I get that #bb(T < "469.7 K")# (and not #T > "469.7 K"#). Above this temperature, the reaction STOPS being product favored, so we want the temperature to be lower to favor the products, not higher.


#K# varies with temperature, so we cannot simply say that #cancel(DeltaG)^(0) = DeltaG^@ + RTlncancel(Q)^(K)# and solve for #T#, because

#T = -(DeltaG^@)/(RlnK)#

which goes to infinity if #K = 1# as the question would be implying. Here are two ways to proceed.

METHOD 1

If #K = 1#, #DeltaG^@ = 0#, so

#0 = DeltaH^@ - TDeltaS^@#

As a result,

#T = (DeltaH^@)/(DeltaS^@) = (-"93 kJ/mol")/(-"0.198 kJ/mol"cdot"K"#

#=# #"469.7 K"#

We would have to recognize that since #DeltaH^@ < 0#, the higher temperature would disfavor the products. Therefore, #color(blue)(T_(max) = "469.7 K")# (not #T_(min)#).

METHOD 2

In this longer method, we could find #DeltaG^@#, and then use it to find #K_1#. Then, we could find #T# for which #K_2 = 1#. If this way works, we should get the same answer.
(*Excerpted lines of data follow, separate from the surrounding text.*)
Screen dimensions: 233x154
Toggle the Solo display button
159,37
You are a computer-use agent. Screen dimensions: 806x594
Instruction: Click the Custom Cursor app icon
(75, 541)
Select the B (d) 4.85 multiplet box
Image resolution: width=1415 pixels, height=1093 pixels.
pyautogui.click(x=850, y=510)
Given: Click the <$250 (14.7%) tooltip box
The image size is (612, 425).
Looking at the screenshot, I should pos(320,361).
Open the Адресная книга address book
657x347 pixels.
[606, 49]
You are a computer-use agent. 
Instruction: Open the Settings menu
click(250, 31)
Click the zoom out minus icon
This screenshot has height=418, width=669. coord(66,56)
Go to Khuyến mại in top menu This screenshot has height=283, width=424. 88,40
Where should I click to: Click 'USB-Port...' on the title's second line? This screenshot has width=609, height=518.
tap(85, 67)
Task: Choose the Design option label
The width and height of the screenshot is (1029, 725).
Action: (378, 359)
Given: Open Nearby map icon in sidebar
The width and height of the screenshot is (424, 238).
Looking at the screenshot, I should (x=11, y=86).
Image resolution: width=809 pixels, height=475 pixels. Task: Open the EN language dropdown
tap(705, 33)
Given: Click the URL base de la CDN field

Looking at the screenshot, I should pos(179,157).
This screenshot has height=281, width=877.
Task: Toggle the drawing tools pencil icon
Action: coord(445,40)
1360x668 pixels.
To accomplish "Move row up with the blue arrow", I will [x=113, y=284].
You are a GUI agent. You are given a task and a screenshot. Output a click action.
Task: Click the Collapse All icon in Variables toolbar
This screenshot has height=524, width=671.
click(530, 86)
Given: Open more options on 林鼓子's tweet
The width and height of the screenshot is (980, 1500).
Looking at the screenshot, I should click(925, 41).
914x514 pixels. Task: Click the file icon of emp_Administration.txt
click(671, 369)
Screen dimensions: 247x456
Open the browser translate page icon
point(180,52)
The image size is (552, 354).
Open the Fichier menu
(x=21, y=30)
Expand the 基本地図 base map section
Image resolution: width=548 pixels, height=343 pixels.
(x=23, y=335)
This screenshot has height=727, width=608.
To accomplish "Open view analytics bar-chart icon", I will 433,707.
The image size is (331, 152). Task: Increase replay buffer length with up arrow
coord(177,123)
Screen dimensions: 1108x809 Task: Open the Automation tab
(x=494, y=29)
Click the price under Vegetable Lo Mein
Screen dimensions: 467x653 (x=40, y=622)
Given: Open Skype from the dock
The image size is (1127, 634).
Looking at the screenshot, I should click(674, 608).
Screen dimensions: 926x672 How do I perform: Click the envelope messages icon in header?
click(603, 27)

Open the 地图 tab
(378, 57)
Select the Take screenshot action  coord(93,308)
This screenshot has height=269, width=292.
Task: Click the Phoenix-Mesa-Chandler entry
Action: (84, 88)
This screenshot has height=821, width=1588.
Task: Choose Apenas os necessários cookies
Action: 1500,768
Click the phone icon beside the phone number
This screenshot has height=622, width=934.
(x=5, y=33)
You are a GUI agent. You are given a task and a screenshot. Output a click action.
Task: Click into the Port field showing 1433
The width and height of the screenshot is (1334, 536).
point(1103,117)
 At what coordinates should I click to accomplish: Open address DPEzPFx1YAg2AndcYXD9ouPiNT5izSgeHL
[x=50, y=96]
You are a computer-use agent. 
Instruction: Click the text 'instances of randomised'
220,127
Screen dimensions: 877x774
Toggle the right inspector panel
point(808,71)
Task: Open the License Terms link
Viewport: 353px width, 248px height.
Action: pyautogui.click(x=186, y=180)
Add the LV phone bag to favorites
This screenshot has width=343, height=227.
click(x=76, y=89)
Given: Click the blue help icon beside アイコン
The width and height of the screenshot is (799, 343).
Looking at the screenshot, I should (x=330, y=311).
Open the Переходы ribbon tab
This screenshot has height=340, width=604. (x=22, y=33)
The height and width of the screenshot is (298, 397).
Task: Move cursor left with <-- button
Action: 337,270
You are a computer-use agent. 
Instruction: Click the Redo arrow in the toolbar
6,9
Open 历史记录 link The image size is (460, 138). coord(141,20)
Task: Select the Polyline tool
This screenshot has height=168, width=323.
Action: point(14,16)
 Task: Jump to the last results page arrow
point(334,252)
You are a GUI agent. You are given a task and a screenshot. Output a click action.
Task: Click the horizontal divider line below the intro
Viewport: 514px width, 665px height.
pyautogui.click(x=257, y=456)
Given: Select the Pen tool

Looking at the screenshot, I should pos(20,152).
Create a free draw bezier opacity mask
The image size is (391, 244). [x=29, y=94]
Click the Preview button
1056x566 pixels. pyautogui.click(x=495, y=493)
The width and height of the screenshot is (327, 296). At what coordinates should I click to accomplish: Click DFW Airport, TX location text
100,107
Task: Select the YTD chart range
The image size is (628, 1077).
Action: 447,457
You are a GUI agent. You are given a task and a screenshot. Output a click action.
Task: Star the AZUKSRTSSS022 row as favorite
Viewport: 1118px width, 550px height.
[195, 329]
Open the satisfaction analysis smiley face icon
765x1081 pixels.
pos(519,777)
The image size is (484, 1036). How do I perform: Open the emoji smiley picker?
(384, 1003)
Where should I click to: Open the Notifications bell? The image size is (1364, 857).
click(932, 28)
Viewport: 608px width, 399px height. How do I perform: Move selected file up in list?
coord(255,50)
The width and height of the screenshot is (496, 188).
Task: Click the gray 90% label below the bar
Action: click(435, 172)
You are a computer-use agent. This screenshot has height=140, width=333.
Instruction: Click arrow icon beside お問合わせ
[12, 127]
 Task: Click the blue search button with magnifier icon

I would first find #DeltaG^@# at #"298.15 K"# (which is nonzero), and then find #K_1# at #"298.15 K"#:

#DeltaG^@ = DeltaH^@ - TDeltaS^@#

#= -"93 kJ"/"mol" - "298.15 K" cdot (-"0.198 kJ/mol"cdot"K")#

#= -"33.97 kJ/mol"#

The equilibrium constant at this temperature would then be:

#K_1 = e^(-(DeltaG^@)/(RT))#

#= "exp"[-(-"33.97 kJ/mol")/("0.008314472 kJ/mol"cdot"K" cdot "298.15 K")]#

#= e^(13.7)#

...Looks like it's VERY product-favored at #"298.15 K"# already... we can only go down in thermodynamic favorability for the forward reaction at higher temperatures for this exothermic process.

Then, I would use the van't Hoff equation to find what #T_2# temperature would lead to #K_2 = 1#, if we wanted to find the MAXIMUM temperature that it stays product-favored.

Again, since the reaction is exothermic, higher temperatures would STOP favoring the products and lower #K#, so we expect #T_2 > T_1#.

Assuming #DeltaH^@# stays constant in the temperature range:

#ln (K_2/K_1) = -(DeltaH^@)/R[1/T_2 - 1/T_1]#

#(Rln(1//K_1))/(-DeltaH^@) = 1/T_2 - 1/T_1#

#color(blue)(T_2) -= T_(max) = 1/((Rln(1//K_1))/(-DeltaH^@) + 1/T_1)#

#= 1/(("0.008314472 kJ/mol"cdot"K"cdotln(e^(-13.7)))/(-(-"93 kJ/mol")) + 1/"298.15 K")#

#=# #color(blue)("469.7 K")#

Above this temperature, the reactants become favored, so we want #T < "469.7 K"#.